Exercise — Return every line from the records below with the string "column".

Data supplied —
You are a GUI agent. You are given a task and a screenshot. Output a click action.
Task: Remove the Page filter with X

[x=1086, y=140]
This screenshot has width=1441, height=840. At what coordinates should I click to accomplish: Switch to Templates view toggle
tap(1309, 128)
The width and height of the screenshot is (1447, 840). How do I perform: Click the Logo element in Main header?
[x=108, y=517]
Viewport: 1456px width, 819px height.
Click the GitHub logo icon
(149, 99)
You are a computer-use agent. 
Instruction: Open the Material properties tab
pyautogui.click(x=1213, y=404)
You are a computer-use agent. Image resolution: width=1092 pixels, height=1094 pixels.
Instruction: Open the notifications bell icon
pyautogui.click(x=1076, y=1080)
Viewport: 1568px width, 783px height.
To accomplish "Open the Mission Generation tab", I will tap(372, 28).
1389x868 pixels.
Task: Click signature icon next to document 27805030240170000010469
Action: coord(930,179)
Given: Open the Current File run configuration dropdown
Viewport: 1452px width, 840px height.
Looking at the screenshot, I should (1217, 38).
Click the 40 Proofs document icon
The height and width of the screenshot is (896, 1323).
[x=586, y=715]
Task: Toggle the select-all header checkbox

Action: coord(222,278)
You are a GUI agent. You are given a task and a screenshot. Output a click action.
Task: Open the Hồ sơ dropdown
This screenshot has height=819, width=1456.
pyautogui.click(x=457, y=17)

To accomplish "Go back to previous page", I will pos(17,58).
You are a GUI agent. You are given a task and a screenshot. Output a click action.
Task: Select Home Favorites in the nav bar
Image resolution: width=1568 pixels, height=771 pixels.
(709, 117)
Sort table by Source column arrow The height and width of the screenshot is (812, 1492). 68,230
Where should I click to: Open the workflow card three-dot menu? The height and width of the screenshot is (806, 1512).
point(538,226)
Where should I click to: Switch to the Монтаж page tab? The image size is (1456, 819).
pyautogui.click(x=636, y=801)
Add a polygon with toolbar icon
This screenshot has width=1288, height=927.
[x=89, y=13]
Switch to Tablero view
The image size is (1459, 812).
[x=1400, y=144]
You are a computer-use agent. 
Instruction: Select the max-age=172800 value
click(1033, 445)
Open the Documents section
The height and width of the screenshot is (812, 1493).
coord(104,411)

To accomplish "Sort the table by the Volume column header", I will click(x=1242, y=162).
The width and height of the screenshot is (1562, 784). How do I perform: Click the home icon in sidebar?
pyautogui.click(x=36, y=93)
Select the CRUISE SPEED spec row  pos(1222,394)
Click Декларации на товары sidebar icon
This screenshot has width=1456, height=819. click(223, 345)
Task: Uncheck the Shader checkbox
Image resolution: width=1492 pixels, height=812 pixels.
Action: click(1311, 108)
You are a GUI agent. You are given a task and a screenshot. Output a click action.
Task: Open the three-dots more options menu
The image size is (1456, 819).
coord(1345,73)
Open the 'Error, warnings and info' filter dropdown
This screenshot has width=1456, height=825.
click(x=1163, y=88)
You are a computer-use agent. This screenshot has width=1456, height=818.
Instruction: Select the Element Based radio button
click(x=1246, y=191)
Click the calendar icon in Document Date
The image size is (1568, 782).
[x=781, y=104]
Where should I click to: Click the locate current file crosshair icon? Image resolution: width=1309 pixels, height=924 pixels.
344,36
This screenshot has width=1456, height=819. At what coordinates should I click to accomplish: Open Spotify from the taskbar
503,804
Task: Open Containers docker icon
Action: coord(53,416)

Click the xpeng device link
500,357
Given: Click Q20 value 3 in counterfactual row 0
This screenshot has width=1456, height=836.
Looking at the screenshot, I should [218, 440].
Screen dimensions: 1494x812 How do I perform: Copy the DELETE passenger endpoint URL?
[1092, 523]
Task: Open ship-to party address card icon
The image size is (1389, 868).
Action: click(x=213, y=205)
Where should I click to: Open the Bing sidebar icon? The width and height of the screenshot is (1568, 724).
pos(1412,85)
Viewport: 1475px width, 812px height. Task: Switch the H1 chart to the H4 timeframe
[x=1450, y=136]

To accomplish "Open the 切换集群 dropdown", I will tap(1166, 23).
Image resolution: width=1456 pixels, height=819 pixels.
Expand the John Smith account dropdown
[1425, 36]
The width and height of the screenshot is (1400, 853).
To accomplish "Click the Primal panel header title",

Task output —
Sort table by Source column arrow The height and width of the screenshot is (812, 1492). 68,230
To accomplish "Sort the table by the Volume column header", I will click(x=1242, y=162).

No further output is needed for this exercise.